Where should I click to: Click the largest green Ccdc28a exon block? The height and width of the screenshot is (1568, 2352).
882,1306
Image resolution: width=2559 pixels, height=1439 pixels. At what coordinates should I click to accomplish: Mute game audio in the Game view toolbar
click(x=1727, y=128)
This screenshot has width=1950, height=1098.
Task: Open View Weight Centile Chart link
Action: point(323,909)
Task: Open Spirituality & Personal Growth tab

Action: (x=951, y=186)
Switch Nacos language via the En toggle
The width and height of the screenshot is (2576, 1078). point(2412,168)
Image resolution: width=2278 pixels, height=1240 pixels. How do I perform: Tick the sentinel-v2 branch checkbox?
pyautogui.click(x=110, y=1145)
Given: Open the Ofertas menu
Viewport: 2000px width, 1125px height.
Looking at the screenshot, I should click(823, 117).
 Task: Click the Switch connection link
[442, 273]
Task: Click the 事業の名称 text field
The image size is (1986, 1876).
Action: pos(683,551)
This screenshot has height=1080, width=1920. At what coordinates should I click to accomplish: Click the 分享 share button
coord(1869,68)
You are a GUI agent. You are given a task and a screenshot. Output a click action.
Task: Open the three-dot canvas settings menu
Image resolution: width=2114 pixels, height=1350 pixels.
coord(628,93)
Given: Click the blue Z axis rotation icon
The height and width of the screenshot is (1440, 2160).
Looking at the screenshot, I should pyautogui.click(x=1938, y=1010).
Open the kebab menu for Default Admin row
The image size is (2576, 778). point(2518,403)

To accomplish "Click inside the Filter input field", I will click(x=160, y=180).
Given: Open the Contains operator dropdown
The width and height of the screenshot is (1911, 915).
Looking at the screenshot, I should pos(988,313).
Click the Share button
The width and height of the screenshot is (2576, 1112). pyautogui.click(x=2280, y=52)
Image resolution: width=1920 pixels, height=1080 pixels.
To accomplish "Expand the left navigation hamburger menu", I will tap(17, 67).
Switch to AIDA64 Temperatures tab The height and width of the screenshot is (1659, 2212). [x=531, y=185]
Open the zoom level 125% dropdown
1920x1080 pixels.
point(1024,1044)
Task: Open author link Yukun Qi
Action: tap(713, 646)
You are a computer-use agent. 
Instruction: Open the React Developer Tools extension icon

ACTIVITY:
Tally the lines in the listing that hold "agent" and report the number alone.

SOLUTION FOR THIS EXERCISE:
2